Começando por este último caso, pode ser mesmo real a aparente “indecisão” da ciência, há ainda assuntos que são alvo de debate aceso. Mas, o facto de haver alguma discórdia no meio científico não revela a sua fraqueza, revela, pelo contrário, a sua força. O pensamento científico baseia-se numa série de técnicas para conseguir compreender os fenómenos do mundo natural.

A ciência não floresce nos consensos, mas nos debates. Não vive da resposta, mas da pergunta. É uma busca pela verdade, passo a passo, pergunta a pergunta, não uma explicação instantânea, com todas a respostas. É um processo gradual e construtivo. Cada nova resposta levanta mil perguntas.

Ao fazer-se este caminho vamos tendo algumas certezas que servirão de base para os que vêm depois. Foi esta característica que levou Isaac Newton, físico fundamental dos séculos XVII-XVIII, a dizer: “Se eu vi mais longe, foi por estar sobre ombros de gigantes.”. Queria ele dizer que a sua contribuição para o conhecimento do nosso mundo poderia ser inovadora, que o era, mas assentava sobre o trabalho dos que vieram antes. Nada há de mais fantástico do que partir de uma situação de ignorância, caminhando para a solução e depois encontrar mais um sem-número de perguntas.

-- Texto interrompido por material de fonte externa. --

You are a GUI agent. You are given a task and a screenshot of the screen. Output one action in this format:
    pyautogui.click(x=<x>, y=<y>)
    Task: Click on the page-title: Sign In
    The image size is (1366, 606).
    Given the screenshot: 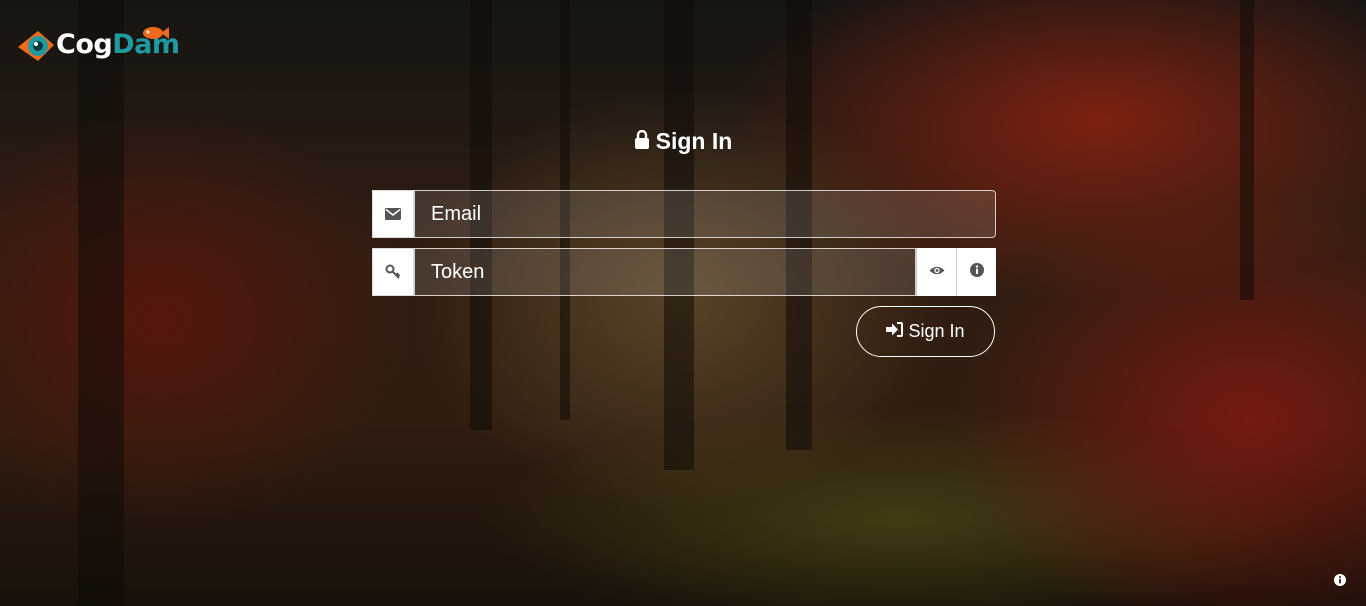 What is the action you would take?
    pyautogui.click(x=694, y=141)
    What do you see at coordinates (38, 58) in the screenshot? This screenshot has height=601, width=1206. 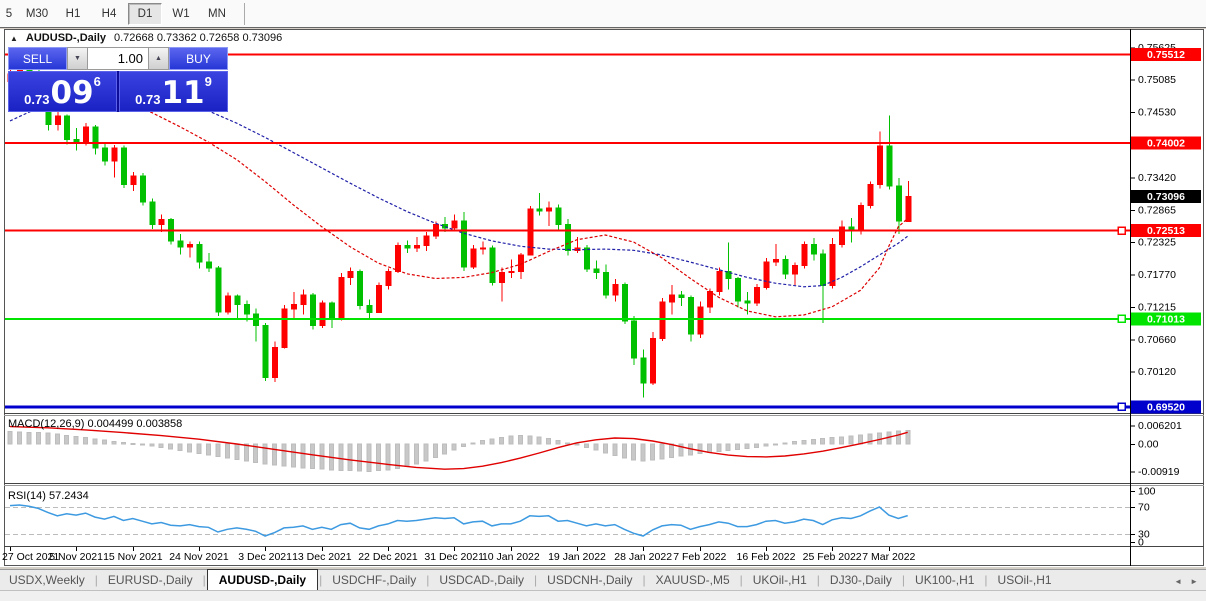 I see `sell-button: SELL` at bounding box center [38, 58].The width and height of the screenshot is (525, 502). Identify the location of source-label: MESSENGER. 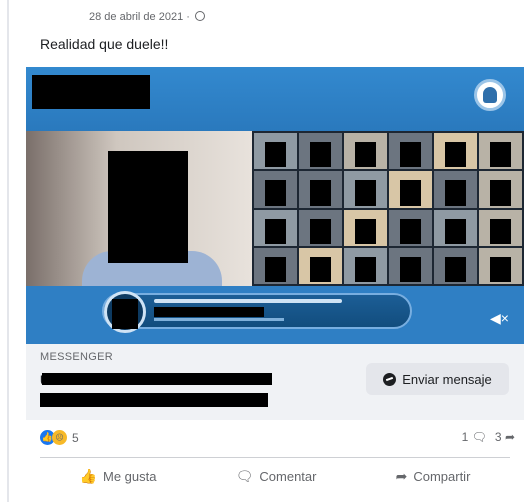
(76, 357). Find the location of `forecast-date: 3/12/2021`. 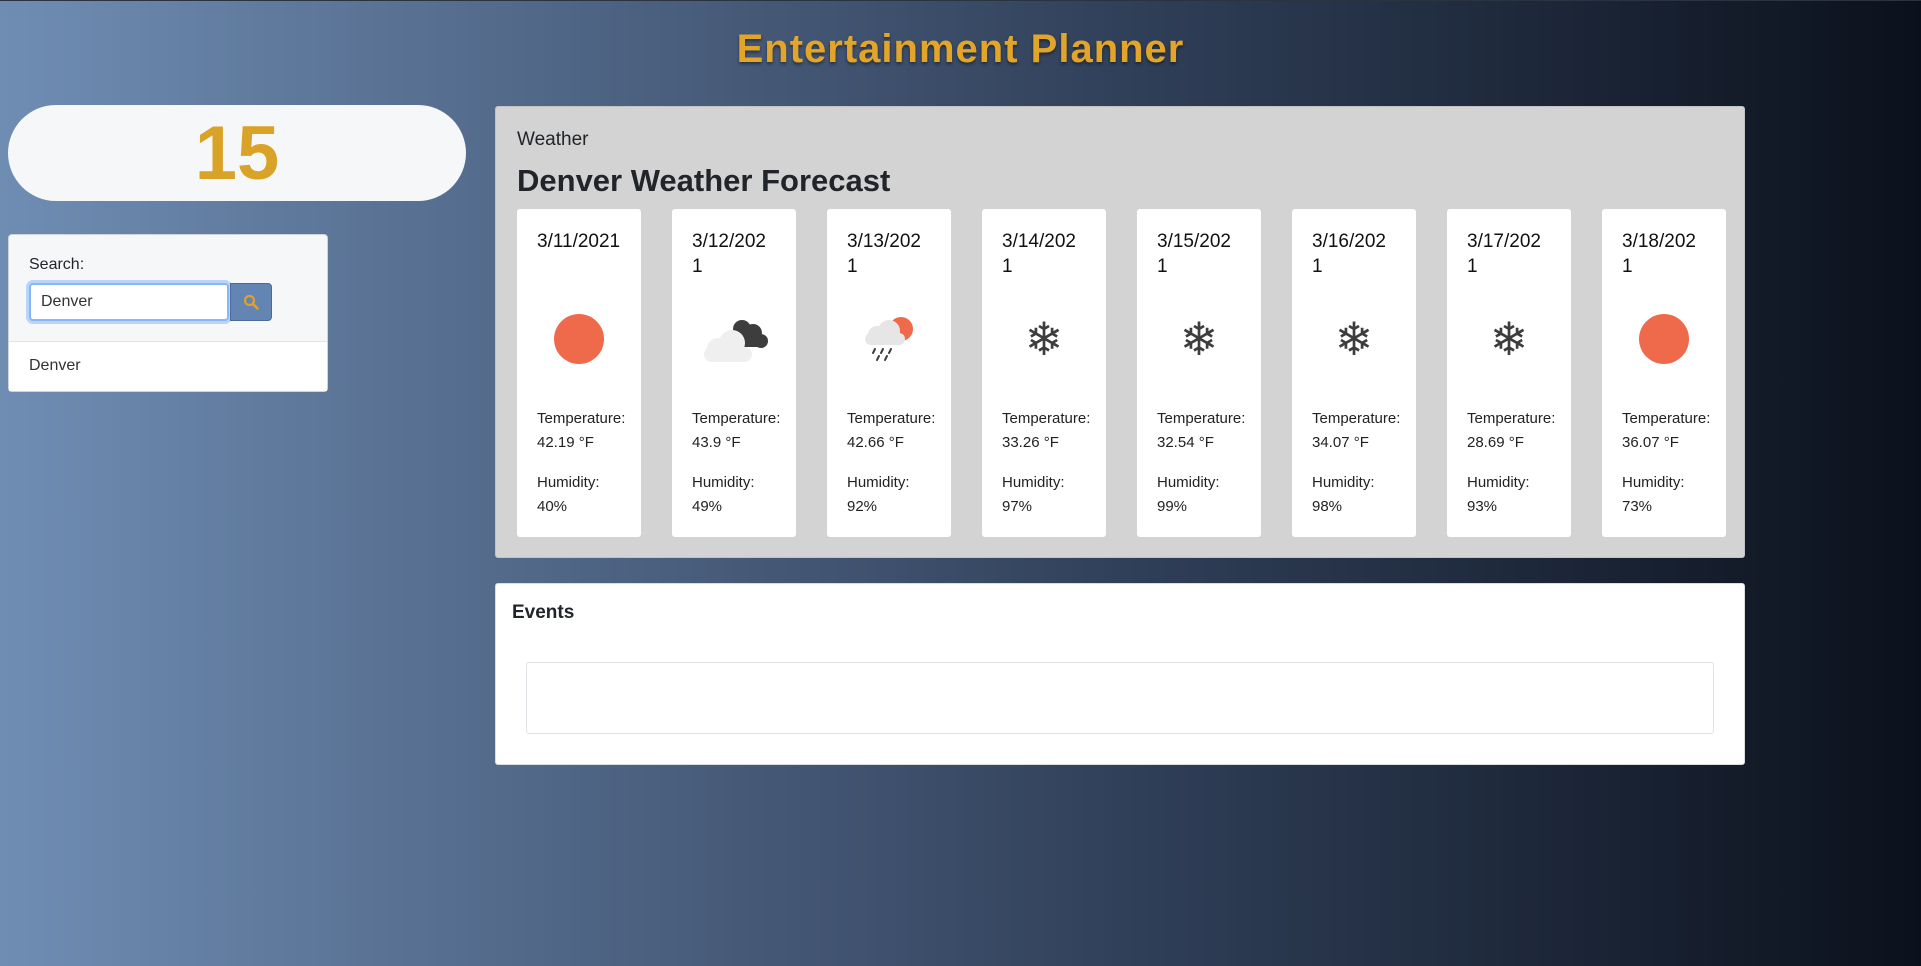

forecast-date: 3/12/2021 is located at coordinates (729, 254).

Mas, dito isto, é muito frequente usar esta diversidade de visões como uma arma de descrédito. Pretende-se procurar uma falsa igualdade entre duas posições, dizendo que, na ausência de consenso, ambas as posições são válidas. Por outro lado, há também “teorias” que passam por científicas, mas nunca o foram. “Eu defendo que as máscaras não são eficazes, tu defendes que são… a ciência é incerta ainda!” Mas muitas vezes, como neste caso, as duas coisas não têm igual peso. Esta falsa igualdade aparenta sensatez, mas esconde desonestidade. Há coisas que sabemos, de certeza, que são factos ou teorias comprovadas cientificamente.

Diz-se que ainda não se sabe ao certo se estão a ocorrer alterações climáticas e que, caso estejam, não é evidente que a responsabilidade seja nossa. É falso. Uma vasta maioria dos cientistas (mais de 98%) suporta a evidência de alterações climáticas causadas pelo Homem. Diz-se que não há certezas acerca da eficácia das máscaras para diminuir a transmissão da COVID-19. É falso. Diversos estudos têm vindo a confirmar isso mesmo. Diz-se ainda que a teoria da evolução e o criacionismo são igualmente possíveis para explicar a diversidade da vida no nosso planeta. É falso. Nenhum cientista respeitável o defende. Imensas coisas no nosso dia a dia acontecem porque a evolução é um facto (como por exemplo as bactérias resistentes a antibióticos). Claro, há sempre um ou outro cientista que vai contra a corrente, por diversos motivos: está a dar opiniões sobre algo que não é a sua especialidade, quer ganhar alguma notoriedade ou tem motivações políticas ou religiosas, por exemplo.

É importante dizer que, na minha opinião, não se “acredita” na ciência, não se trata de uma fé. Mas pode-se confiar na sua eficácia, na sua abordagem honesta face às dúvidas e ignorância. A sua força está no debate constante e na construção gradual de conhecimento.